Arguido sem garantias essenciais

A explicação é que, só com um acordo o país que entrega pode decidir conceder a extradição apenas para as infracções abrangidas pelo tratado, ao abrigo da Regra da Especialidade, segundo a qual a nação que receba “só pode julgar o arguido pelas acusações para as quais a outra nação concedeu a extradição”.

Em caso contrário, Cabo Verde, e tão pouco o extraditando, nada podem fazer em caso de violação das garantias dadas, pois só existindo um Acordo de Extradição o país que entrega pode levantar uma objecção nos tribunais dos Estados Unidos e, caso não o faça, essa acção poderá ser despoletada pelo arguido, embora num caso destes, a iniciativa do estado extraditante tenha mais força do que a da pessoa.

No caso em apreço, a extradição está a ser solicitada nos termos da Convenção das Nações Unidas Contra o Crime Organizado Transnacional (UNCTOC – sigla em inglês) e seus Protocolos Complementares, não existindo quaisquer compromissos específicos nesta matéria entre os EUA e Cabo Verde.

Assim, sem um Tratado de Extradição em vigor, “é altamente improvável que Cabo Verde possa apresentar um recurso perante o Tribunal do Distrito Sul da Flórida (onde decorre o processo crime contra Alex Saab) no caso de o Governo dos EUA violar as garantias dadas ao acrescentar acusações adicionais ou não respeitar os compromissos assumidos ao abrigo da Nota Diplomática”.

Elemento de acusação insuficiente

Outro ponto abordado no parecer em análise tem a ver com o facto de, na interpretação de Daniel Fridman, o elemento único de acusação de conspiração deduzida contra Alex Saab ser insuficiente para que os Estados Unidos tenham jurisdição contra o diplomata venezuelano.

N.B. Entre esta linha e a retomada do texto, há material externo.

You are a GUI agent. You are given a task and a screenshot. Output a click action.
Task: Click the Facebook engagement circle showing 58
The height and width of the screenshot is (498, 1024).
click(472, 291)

É que, segundo o jurista, que relata casos de jurisprudência envolvendo tribunais americanos que sustentam os seus argumentos, para condenar o arguido, os EUA devem demonstrar “que houve um acordo ilegal entre duas ou mais pessoas para cometerem branqueamento de capitais, e que o Sr. Saab se tornou consciente e intencionalmente membro da conspiração (…) com consciência dos seus objectivos e propósitos ilegais”.

Aqui, o jurisconsulto considera que não há qualquer evidência que aponte no sentido descrito e que a acusação “é extremamente débil e insuficiente”, acrescentando por outro lado que os tribunais americanos não têm jurisdição sobre Alex Saab.

Jurisdição inaceitável

O diplomata venezuelano não se enquadra em nenhum dos perfis previstos na lei que serve de base à acusação de branqueamento de capitais, a saber a Lei de Práticas de Corrupção no Exterior (FCPA – sigla em inglês), que se aplica a classes específicas de indivíduos e entidades nas quais Alex Saab não se enquadra, nomeadamente:

“Cidadãos americanos, nacionais e residentes (…), empresas americanas (…), agentes, empregados, funcionários, directores e accionistas de empresas americanas e pessoas estrangeiras presentes no território dos Estados Unidos.”